Attached photo shows the completed solder job - the current state of the connector on the rear side of the target bulkhead panel.

 We tested the actuation of the M9/M20 beam blockers on the T2 monolith (3-4pm).

Vacuum levels remained steady throughout so the M20 o-ring replacement that was performed this shutdown was successful (see strip of 1ACG4 - vacuum gauge for T2 systems interlock).

Note: M20 was actuated by contacting the control room, while M9 (labeled T2 blocker) was actuated through the physical ASU on the ground level of the meson hall (see picture).

For future shutdown work: the air supply valve must be kept open (tab lifted up), otherwise the solenoids won't see pressurized air. 

We ran into issues because the tab on the valve broke early into the shutdown and we didn't realize that it had to stay in the open position. 
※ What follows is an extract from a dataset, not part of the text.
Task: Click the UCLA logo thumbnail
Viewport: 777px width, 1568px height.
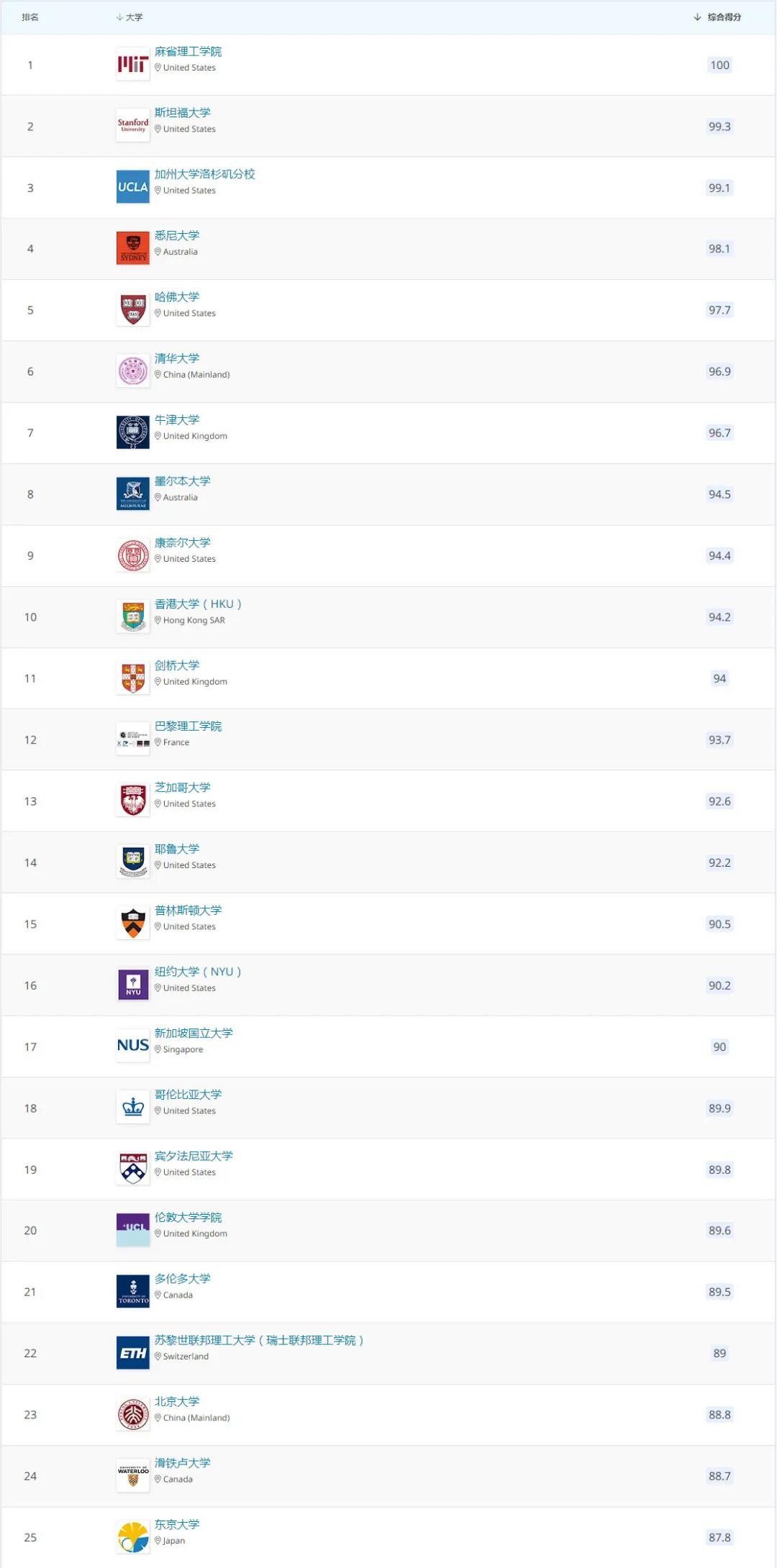Action: point(132,187)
Note: The flow on the T2 demin line went up to 1.5 gpm yesterday when we were on the blocks. The needle valve was likely nudged on accident.

Update:

1) the T2 demin flow was corrected and the air supply tab was replaced - see picture M20

2) T2 BB actuated successfully with replacement tab - vacuum remained stable

3) slow leaking valve connections were tightened again

4) water level in expansion tank corrected to just below 40 cm 

The T1 motor controller hearbeat tripped (noticed this morning). 
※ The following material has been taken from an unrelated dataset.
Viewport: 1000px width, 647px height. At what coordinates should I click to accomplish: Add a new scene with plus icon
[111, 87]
This does not seem prevent beam delivery or target ladder actuation (see screenshot, target still ready for beam).

An improperly functioning hearbeat led on a controller may indicate that the controller is beginning to fail.

Interestingly, the profile monitor 'out' status registers a warning - the two may be related: i.e. some electrical work interrupted the two signals. 

This problem will be looked at in the coming days.

(Update) 

After consulting with Tony Tateyama from Cyclotorn Controls group, the two trips were re-set and the controller heartbeat is now 'green' again.

The motor controller is likely still healthy, seeing how it was installed only a few years back (~2015). The cause of the trip should be some electrical work on the mezzanine.

(Update - May 08, 2023)

The controller HB tripped again (noticed in the morning). Coordinated with operators to have it re-set. This was done automatically by driving the target ladder to position 2 then back to position 0.

(Update - May 16, 2023)

The controller HB on T2 tripped, and re-set by ops. 

As of 2024-04-03, the BL1A Holding Tank water level is approximately 580L. It is recommended to drain the tank prior to the start of the operating year.